───── Records to process
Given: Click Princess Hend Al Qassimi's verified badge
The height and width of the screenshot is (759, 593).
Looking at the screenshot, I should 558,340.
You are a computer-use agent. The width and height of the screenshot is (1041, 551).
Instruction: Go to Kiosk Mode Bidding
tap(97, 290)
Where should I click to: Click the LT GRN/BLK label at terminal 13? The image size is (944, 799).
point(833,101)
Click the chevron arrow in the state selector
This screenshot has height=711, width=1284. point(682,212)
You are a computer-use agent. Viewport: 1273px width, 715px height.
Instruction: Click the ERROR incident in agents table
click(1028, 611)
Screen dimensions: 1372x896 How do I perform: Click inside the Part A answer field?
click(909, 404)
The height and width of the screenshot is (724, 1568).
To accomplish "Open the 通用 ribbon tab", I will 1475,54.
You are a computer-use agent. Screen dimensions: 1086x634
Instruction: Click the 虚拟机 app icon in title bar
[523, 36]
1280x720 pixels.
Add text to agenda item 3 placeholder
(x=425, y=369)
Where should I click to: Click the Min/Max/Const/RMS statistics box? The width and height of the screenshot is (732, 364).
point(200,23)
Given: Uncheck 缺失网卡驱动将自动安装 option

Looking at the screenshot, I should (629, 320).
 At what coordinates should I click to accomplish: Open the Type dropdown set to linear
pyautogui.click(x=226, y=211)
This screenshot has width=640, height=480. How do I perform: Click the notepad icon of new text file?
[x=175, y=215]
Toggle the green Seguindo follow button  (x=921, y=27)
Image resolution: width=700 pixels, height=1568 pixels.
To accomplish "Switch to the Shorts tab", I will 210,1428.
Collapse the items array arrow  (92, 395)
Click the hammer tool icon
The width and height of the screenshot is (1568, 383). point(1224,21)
──────────
Filter the listing above down to the lines that contain the word "will".

■ **The completed task**:
To accomplish "Open the 通用 ribbon tab", I will 1475,54.
To accomplish "Switch to the Shorts tab", I will 210,1428.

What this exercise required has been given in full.